Samuels Blames DAO For Losses
Andrew Samuels filed this lawsuit in late 2023, alleging that Lido DAO—a decentralized autonomous organization operating on the Ethereum blockchain—violated federal securities laws by failing to register its cryptocurrency tokens. Samuels claims he incurred financial losses after purchasing Lido tokens, which he argues were unlawfully issued. The lawsuit also names key venture capital investors, including Paradigm, Andreessen Horowitz, and Dragonfly Digital Management, asserting that they share liability as partners in Lido DAO.
The court has described the case as a pivotal moment for understanding how decentralized financial structures might face liability under traditional legal frameworks, noting that the lawsuit “presents several new and important questions about the ability of people in the crypto world to inoculate themselves from liability.”

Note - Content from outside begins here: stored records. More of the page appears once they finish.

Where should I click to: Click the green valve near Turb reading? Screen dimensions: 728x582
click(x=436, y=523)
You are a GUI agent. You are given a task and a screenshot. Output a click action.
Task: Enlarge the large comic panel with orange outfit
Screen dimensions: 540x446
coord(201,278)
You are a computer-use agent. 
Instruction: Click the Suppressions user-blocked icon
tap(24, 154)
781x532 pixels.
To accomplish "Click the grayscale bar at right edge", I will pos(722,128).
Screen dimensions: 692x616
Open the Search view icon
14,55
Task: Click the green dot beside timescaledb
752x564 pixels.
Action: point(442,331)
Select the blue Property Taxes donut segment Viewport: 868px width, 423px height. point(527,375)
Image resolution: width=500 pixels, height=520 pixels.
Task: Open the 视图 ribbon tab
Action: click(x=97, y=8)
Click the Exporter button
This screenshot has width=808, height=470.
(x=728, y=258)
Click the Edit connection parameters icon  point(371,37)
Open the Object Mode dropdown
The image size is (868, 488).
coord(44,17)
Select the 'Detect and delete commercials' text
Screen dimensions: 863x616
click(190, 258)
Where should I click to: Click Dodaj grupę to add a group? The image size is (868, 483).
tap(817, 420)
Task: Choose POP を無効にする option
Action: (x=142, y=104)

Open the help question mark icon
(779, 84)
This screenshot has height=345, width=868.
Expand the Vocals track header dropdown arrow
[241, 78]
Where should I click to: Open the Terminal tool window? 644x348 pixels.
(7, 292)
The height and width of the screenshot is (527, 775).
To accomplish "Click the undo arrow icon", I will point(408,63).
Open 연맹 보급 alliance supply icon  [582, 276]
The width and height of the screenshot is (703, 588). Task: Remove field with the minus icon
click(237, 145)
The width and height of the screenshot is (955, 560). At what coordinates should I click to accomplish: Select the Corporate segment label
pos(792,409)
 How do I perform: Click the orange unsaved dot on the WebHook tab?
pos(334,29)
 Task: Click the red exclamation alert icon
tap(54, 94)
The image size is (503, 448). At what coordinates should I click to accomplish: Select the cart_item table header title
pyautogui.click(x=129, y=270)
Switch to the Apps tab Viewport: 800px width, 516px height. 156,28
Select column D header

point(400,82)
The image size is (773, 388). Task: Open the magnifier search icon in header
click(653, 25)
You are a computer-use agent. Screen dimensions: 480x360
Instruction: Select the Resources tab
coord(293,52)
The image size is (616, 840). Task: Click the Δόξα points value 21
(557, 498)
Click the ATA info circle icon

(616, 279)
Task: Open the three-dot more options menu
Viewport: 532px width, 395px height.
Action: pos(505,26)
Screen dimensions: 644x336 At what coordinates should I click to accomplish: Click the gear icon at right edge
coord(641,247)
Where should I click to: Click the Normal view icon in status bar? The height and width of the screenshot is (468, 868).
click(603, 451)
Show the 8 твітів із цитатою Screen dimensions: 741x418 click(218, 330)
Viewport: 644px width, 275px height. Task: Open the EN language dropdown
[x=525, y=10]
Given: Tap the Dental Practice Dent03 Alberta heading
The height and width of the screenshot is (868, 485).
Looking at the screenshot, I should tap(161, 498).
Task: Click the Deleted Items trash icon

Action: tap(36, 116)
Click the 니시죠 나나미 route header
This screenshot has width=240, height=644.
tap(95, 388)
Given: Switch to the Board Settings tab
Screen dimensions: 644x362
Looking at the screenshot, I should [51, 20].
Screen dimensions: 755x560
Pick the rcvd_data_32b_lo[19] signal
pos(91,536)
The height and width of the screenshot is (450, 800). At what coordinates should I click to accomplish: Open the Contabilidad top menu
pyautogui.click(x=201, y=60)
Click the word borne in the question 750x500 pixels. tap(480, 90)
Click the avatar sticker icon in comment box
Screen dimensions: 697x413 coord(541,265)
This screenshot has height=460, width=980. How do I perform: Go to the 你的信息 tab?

Big Names in the Firing Line
The court’s recent ruling denied dismissal motions filed by most defendants, finding sufficient allegations of their participation in Lido DAO’s governance to proceed with the claims. Paradigm and Andreessen Horowitz, for example, were cited for their “active contributions” to Lido’s operations and governance. The court noted that Paradigm had “influenced and guided the development” of the DAO, while Andreessen Horowitz publicly stated its intent to actively participate in governance.
However, the court granted Robot Ventures’ motion to dismiss, citing a lack of evidence that it played a meaningful role in managing the DAO. The court stated that while the investor’s financial involvement was clear, there was insufficient proof of direct governance activities.
This case could set significant legal precedent for DAOs, which are often structured to avoid traditional liabilities. The court’s ruling affirms that such entities and their investors can potentially be held liable as partnerships under state law if they actively manage or profit from the DAO’s operations.
“This case underscores the need for regulatory clarity in the cryptocurrency space,” the court observed, as it allowed most claims to proceed. Samuels’ suit remains ongoing and is expected to explore these issues further in future proceedings, potentially reshaping the legal landscape for DAOs and their investors.